__Exercise aim__
Please format the lines from the one containing "Image resolution: width=1663" through the last line of the records as a JSON list of strings, one string per line, skipping blank lines.

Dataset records
+ + +
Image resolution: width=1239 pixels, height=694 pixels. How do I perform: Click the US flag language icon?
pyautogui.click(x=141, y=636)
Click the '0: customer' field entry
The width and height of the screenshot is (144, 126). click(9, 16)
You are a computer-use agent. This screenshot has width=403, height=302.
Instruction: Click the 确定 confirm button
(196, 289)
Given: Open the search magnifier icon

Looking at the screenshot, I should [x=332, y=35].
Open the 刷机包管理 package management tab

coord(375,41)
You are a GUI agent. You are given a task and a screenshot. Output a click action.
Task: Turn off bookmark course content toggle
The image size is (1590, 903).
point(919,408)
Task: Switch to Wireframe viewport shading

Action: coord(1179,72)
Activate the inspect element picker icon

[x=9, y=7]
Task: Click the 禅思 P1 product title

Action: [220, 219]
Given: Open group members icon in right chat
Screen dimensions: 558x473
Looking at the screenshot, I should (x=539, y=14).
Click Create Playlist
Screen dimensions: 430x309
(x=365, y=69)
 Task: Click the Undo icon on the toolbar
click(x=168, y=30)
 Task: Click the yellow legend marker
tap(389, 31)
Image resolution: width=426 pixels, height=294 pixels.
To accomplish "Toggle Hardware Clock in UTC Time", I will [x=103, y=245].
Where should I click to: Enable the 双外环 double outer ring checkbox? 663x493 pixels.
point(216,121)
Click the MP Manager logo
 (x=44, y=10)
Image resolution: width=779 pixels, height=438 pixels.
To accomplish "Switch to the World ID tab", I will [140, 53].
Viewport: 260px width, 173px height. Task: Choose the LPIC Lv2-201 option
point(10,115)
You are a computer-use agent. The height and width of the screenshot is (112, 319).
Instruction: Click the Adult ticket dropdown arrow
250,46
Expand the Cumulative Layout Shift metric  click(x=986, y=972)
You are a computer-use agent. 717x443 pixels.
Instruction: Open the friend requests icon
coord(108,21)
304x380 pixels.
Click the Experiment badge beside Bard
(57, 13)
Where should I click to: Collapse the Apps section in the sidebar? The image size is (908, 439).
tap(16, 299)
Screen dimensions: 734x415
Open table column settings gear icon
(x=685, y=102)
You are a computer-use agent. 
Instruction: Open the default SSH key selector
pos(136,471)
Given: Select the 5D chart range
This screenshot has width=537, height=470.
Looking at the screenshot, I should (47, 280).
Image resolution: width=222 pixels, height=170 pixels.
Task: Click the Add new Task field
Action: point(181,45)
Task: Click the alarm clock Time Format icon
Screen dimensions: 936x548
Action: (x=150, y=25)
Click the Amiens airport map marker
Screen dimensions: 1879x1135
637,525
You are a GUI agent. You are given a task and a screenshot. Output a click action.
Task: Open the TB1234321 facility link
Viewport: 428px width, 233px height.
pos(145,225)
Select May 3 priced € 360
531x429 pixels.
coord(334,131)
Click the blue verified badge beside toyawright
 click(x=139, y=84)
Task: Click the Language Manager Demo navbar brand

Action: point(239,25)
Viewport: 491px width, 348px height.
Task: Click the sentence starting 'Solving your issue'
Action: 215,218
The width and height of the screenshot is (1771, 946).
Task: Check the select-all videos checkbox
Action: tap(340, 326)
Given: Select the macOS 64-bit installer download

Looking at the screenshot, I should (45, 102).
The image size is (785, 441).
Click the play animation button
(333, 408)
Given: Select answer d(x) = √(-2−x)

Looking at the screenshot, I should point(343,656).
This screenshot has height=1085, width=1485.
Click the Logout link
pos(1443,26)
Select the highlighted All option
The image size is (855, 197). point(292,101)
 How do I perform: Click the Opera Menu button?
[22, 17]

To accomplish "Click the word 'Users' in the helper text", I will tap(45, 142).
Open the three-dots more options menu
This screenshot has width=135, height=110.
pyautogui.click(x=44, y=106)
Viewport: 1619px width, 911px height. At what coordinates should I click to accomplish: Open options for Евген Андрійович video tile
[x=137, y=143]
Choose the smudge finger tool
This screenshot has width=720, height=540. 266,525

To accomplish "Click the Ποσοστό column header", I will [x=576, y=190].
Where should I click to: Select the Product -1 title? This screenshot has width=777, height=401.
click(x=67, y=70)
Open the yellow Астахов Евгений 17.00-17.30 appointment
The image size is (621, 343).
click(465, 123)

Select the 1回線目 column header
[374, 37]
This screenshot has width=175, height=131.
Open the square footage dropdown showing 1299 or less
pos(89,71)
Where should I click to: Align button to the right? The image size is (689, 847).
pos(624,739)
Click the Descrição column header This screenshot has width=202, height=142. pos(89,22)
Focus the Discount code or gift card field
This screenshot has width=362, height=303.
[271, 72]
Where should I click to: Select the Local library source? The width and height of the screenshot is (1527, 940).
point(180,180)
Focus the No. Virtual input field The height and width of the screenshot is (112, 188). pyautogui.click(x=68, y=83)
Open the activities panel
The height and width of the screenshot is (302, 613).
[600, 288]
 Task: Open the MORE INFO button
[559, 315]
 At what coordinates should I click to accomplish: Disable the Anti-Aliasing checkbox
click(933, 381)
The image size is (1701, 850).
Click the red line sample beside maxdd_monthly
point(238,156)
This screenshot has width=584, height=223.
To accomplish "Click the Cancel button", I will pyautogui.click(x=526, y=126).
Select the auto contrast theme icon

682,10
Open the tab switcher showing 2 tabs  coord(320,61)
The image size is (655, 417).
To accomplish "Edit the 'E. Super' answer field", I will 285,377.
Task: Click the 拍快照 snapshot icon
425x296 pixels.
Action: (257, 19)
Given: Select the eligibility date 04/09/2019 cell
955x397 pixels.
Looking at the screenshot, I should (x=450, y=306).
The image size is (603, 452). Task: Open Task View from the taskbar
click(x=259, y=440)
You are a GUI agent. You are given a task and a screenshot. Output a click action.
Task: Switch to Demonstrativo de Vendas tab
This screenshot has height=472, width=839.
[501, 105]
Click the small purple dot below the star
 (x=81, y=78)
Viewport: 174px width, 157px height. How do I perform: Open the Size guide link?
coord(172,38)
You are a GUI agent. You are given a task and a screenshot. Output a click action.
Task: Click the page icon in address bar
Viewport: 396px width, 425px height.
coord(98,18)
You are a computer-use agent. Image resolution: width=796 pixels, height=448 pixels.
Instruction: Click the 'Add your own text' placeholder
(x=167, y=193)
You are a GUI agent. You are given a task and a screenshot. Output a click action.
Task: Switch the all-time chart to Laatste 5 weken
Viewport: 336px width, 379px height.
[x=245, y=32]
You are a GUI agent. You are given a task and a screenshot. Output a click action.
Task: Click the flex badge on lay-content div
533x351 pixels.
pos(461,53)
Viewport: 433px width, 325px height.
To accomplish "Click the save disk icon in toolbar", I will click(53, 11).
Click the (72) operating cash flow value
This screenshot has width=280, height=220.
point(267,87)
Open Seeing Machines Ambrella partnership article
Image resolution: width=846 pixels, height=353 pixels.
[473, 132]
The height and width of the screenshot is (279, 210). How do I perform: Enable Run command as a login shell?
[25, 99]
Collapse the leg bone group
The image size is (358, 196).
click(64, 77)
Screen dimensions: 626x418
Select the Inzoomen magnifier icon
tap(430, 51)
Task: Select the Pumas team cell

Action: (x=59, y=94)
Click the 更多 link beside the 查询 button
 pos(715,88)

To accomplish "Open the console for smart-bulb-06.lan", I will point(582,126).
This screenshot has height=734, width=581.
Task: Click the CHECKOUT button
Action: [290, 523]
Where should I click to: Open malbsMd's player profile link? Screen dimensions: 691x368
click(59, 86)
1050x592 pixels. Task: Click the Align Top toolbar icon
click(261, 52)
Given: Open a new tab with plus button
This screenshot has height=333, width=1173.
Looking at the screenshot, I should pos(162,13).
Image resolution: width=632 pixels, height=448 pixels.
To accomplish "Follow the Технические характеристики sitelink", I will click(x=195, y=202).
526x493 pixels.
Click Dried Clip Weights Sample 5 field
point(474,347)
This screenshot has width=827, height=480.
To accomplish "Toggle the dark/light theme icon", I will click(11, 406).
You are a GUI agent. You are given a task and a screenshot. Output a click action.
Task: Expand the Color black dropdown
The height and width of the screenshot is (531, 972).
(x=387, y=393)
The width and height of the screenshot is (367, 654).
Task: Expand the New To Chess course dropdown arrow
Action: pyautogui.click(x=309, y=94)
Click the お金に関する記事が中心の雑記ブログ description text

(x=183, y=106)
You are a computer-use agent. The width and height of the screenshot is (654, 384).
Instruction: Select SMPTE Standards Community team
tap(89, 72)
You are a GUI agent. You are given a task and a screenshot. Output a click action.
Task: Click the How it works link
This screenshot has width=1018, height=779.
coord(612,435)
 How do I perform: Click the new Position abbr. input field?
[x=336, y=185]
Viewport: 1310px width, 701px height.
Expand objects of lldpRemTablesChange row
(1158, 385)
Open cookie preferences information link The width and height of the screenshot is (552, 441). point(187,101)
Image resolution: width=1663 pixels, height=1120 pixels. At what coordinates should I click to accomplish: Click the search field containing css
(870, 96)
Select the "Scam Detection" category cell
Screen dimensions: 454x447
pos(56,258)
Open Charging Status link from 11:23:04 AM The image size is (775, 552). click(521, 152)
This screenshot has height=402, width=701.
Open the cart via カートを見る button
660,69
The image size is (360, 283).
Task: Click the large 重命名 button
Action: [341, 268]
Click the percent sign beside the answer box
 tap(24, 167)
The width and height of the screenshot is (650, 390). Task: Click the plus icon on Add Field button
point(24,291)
+ + +
__Written solution__
[
  "Image resolution: width=1663 pixels, height=1120 pixels. At what coordinates should I click to accomplish: Click the search field containing css",
  "(870, 96)",
  "Select the \"Scam Detection\" category cell",
  "Screen dimensions: 454x447",
  "pos(56,258)",
  "Open Charging Status link from 11:23:04 AM The image size is (775, 552). click(521, 152)",
  "This screenshot has height=402, width=701.",
  "Open the cart via カートを見る button",
  "660,69",
  "The image size is (360, 283).",
  "Task: Click the large 重命名 button",
  "Action: [341, 268]",
  "Click the percent sign beside the answer box",
  " tap(24, 167)",
  "The width and height of the screenshot is (650, 390). Task: Click the plus icon on Add Field button",
  "point(24,291)"
]